What this exercise needs is every entry restated as written, with no pictures.

__________

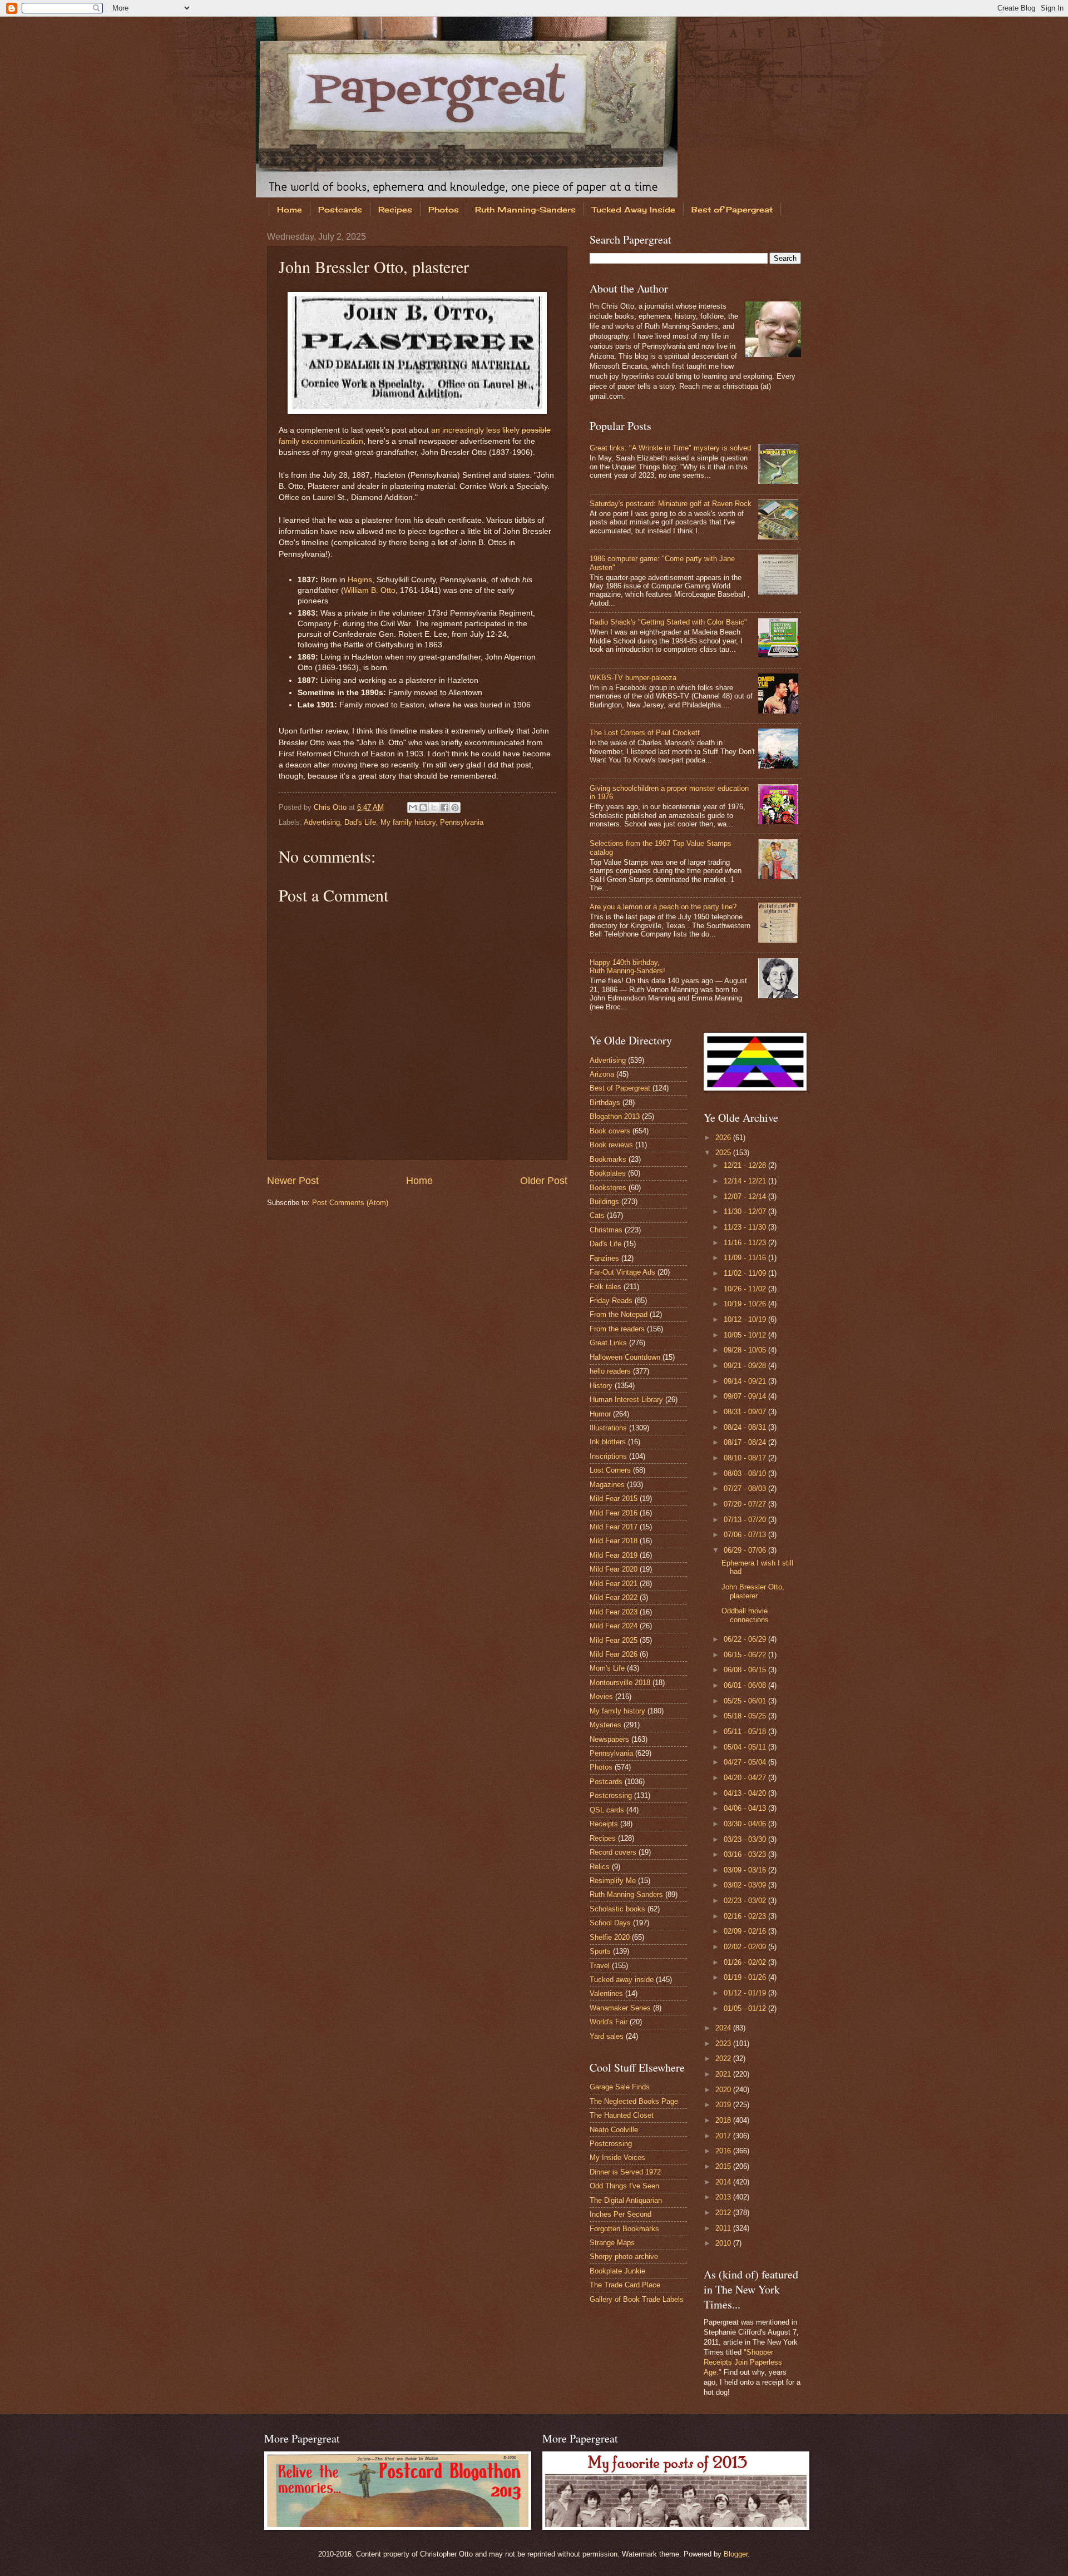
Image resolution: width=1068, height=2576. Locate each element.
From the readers (617, 1329)
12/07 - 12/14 (746, 1196)
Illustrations (608, 1428)
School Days (610, 1923)
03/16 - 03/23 (746, 1854)
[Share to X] (433, 807)
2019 (724, 2105)
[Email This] (412, 807)
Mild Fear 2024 (613, 1626)
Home (289, 209)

__________

### Problem solution
Image resolution: width=1068, height=2576. Locate each element.
From the readers (617, 1329)
12/07 - 12/14 (746, 1196)
Illustrations (608, 1428)
School Days (610, 1923)
03/16 - 03/23 (746, 1854)
[Share to X] (433, 807)
2019 (724, 2105)
[Email This] (412, 807)
Mild Fear 2024 (613, 1626)
Home (289, 209)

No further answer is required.